# Himilayan Kitten Question



## JackieT (Jan 29, 2005)

We are very excited in my household
Our soon-to-be-babies will be born Aprox. Feb. 11, 2005
The father is a seal point, the mother a tortie point.

Does anyone have an idea as to what the babies may look like??
(would it be a mixture of both, or favor just one parent, etc)

I am trying to get anidea of what the marking will look like--- we hope the kittens will favor the father(he sure is a STUD --- heehee) 

I AM SOOO EXCITED!!!!!!

FYI--- be prepared to see posting from me in the future---- I DO have some questions about himalayans that cannnot be found in these books!! :lol:


----------



## Sol (Feb 20, 2003)

There will be red pointed or/and seal pointed males and black tortie pointed and/or seal pointed females.

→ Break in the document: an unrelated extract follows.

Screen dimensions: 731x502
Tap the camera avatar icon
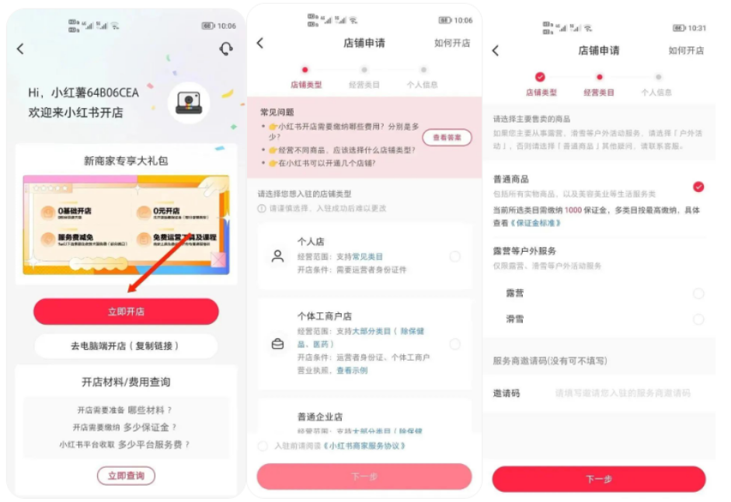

If the parrents carry dilution there's a possibility for blue pointed and/or cream pointed males and blue tortie and/or blue pointed females.


----------



## JackieT (Jan 29, 2005)

THANK YOU

wow fast reply
I am glad someone else understand the genetics--- again i was wishing for bluepoint--- but will settle for anything!!!
VERY happy to hear the chances of seal point for the females(again can't predict what will be born) but we were anticipating 2 female kittens

What you replied was what the breeder said too---- just wantd to get 2nd opinion


----------



## JackieT (Jan 29, 2005)

Another question about Himalayan Kittens


What is the average litter size for Himalayans?


----------



## Shareen (Feb 1, 2005)

the average size litter is 3-4 kittens...
good luck with her...
im expecting somewhat soon to


----------



## JackieT (Jan 29, 2005)

This wait is torment!!!!!
Of course I would be happy with one-- then I chane my mind and decide I want 2.....

Who knows -- she may have a litter of only 1
My hope is there will be an even ratio of sexes
I REALLY prefer 

A. 2 females

B 1 Female, 1 Boy


C. 1 Female


D. or one VERY unhappy boy with the name QT(registered name-Queen T____[T stands for my last name])


We have already picked the second kitten's name: It will be Gary if a boy or Garee if a girl-- still trying to find the most girly way of spelling Gary

We still haven't decided what the "formal/registered name" would be
And yes, it has to be Gary-- the family has voted


----------